Coordinación milimétrica, comunicación constante y frialdad para cerrar las pelotas decisivas son las claves indispensables para tocar la gloria en el dobles adaptado. En el choque consagratorio de la categoría B1 de Wimbledon 2026, la pista central de El Abierto albergó una batalla de alto impacto entre la pareja de Hadida - Capitelli y el binomio integrado por Ubilla - Salgado, resultando victoriosa la primera tras un desenlace cargado de emotividad y estrategia pura.
El binomio campeón saltó a la cancha con un esquema hiperaceitado, aprovechando al máximo el rastreo de la pelota sonora para dominar la red y golpear con soltura. Con una química impecable para cubrir los espacios, Hadida y Capitelli quebraron en el momento justo y se anotaron el parcial de apertura por 6-3. Sin embargo, Ubilla y Salgado apelaron a la mística en la segunda manga: ajustaron la dirección de sus saques, mejoraron el juego de fondo y empujaron el trámite hacia su terreno para estampar un peleadísimo 4-6 que forzó el suspenso.
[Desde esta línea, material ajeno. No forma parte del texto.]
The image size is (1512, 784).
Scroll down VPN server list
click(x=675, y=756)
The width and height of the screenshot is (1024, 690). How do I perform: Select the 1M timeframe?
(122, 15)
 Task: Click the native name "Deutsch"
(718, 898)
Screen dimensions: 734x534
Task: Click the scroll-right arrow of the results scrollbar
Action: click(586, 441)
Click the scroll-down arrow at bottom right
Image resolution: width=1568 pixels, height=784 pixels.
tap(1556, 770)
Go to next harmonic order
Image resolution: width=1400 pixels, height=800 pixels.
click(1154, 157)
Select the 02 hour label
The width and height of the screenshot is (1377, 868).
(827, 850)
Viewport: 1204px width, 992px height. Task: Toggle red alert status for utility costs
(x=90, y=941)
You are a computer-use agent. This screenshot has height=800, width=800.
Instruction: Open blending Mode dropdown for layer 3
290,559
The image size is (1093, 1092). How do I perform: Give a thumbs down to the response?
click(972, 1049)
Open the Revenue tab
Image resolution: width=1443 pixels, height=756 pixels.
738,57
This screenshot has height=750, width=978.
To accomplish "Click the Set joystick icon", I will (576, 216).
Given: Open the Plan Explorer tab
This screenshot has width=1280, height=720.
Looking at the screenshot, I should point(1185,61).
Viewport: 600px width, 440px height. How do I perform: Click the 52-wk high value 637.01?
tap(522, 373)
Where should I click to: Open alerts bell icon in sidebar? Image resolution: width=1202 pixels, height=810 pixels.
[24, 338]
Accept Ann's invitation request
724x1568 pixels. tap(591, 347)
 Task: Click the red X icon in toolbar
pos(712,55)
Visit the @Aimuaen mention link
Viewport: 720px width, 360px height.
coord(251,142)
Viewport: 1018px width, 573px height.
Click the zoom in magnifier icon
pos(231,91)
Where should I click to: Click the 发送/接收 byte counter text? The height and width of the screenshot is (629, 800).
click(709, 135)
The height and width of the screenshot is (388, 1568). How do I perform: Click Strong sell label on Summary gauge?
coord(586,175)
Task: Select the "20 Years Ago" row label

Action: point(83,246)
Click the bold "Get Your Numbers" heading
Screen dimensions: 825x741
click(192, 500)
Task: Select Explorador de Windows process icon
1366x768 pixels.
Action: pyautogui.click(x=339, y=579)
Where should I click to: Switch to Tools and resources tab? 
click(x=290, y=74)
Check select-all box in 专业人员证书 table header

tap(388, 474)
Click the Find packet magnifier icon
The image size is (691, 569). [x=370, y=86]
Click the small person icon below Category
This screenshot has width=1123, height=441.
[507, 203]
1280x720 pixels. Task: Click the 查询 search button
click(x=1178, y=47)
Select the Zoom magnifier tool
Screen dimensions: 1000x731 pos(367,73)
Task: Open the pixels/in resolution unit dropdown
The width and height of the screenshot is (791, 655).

Llegada la hora del todo o nada en el Súper Tie-Break, la tensión en la tribuna se podía cortar con un hilo. Fue allí donde la pareja Hadida - Capitelli sacó a relucir su mejor versión: mantuvieron la concentración táctica en cada impacto, arriesgaron con tiros certeros al pasillo y terminaron abrochando un ineludible 10-4. Un triunfo consagratorio, sumamente trabajado y merecido, que deposita la preciada copa de Wimbledon directamente en sus manos.